§ **Assignment**
Take the data below and copy exactly the lines starting at the one with "This screenshot has height=511, width=1056." and finishing at the one with "Screen dimensions: 780x470", both included.

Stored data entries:

# # #

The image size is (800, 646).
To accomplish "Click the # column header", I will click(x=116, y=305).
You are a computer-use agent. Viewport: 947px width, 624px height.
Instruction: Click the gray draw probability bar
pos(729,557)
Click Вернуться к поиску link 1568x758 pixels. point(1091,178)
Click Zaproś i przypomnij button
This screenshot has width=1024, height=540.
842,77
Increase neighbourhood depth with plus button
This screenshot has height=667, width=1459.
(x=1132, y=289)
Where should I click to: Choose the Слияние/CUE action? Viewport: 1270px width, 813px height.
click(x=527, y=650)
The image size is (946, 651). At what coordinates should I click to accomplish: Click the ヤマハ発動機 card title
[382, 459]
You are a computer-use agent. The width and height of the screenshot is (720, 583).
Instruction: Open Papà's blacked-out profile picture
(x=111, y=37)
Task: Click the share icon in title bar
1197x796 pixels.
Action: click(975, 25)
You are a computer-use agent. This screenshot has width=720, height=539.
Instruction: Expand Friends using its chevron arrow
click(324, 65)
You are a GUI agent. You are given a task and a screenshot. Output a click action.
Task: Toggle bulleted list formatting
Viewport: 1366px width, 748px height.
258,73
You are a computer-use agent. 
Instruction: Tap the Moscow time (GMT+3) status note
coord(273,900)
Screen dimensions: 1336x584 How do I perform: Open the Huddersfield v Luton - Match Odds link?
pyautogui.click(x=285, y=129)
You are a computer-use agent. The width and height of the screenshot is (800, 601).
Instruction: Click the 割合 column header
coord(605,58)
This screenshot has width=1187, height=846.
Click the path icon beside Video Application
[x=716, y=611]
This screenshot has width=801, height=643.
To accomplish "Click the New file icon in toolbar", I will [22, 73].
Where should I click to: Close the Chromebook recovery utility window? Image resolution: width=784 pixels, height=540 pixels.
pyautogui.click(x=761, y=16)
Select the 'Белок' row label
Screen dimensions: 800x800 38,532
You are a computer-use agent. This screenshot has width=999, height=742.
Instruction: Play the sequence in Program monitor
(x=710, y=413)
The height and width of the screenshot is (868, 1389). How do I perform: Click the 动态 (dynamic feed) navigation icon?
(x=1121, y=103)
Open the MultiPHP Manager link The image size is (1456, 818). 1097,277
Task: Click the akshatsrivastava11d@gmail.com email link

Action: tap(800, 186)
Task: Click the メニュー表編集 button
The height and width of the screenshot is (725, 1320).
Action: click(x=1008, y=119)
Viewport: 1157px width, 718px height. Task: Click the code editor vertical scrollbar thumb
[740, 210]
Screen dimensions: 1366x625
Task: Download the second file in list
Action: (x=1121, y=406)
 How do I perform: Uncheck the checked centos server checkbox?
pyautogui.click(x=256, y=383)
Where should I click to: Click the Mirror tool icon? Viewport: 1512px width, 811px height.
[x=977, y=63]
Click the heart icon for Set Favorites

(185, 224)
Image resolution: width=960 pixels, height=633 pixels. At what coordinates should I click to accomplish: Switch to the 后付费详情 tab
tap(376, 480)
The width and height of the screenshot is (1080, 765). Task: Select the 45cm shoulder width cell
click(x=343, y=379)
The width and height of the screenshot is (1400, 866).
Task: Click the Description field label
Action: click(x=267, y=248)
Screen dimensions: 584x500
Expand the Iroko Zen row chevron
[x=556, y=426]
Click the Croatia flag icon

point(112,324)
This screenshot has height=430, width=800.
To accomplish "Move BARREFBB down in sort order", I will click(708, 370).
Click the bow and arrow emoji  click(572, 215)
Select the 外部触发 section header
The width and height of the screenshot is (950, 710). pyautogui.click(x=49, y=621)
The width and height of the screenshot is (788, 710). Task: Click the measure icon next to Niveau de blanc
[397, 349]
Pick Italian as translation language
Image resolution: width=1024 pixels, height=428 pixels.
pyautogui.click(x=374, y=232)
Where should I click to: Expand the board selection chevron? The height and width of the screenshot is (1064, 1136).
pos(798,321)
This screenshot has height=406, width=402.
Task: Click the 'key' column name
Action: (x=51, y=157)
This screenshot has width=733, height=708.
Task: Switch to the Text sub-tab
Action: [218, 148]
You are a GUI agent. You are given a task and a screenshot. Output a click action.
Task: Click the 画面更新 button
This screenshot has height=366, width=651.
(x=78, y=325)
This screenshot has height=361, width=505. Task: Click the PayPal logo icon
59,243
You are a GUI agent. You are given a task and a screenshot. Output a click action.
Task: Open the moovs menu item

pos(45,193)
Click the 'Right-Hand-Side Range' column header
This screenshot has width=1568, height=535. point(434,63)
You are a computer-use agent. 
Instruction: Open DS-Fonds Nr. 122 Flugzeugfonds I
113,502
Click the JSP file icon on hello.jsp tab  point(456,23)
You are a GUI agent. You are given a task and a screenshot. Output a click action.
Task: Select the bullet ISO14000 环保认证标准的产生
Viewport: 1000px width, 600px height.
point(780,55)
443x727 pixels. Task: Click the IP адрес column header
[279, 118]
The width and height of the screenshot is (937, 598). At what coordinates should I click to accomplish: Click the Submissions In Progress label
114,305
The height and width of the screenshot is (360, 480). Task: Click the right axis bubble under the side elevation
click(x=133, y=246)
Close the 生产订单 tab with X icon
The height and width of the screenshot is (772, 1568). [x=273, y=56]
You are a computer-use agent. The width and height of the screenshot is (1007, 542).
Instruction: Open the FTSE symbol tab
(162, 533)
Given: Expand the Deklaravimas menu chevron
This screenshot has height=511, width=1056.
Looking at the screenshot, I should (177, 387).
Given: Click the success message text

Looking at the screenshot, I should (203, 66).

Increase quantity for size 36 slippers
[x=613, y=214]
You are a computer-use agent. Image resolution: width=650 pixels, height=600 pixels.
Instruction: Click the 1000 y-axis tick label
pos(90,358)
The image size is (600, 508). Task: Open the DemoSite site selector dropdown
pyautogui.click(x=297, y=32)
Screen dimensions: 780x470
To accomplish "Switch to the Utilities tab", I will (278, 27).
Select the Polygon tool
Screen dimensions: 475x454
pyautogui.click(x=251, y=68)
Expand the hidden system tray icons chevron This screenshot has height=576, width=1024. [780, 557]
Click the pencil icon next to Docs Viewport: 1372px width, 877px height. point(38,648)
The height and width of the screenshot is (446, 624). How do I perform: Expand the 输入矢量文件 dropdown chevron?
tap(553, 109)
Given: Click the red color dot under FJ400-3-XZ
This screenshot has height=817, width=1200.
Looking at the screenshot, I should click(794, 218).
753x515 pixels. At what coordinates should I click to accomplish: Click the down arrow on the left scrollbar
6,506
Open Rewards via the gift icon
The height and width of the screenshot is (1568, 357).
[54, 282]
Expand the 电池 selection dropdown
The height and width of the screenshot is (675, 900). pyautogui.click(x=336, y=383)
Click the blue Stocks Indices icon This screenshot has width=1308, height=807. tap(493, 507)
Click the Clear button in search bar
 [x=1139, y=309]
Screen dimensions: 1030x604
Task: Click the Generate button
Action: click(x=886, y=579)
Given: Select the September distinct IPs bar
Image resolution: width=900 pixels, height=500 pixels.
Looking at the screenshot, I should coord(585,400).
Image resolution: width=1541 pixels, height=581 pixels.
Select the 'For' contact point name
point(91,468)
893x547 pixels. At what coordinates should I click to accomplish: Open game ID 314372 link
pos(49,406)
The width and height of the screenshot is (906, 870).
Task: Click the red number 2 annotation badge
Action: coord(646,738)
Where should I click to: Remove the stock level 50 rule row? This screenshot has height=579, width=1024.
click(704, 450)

# # #

§ **Result for this task**
This screenshot has height=511, width=1056.
Looking at the screenshot, I should (177, 387).
Given: Click the success message text

Looking at the screenshot, I should (203, 66).

Increase quantity for size 36 slippers
[x=613, y=214]
You are a computer-use agent. Image resolution: width=650 pixels, height=600 pixels.
Instruction: Click the 1000 y-axis tick label
pos(90,358)
The image size is (600, 508). Task: Open the DemoSite site selector dropdown
pyautogui.click(x=297, y=32)
Screen dimensions: 780x470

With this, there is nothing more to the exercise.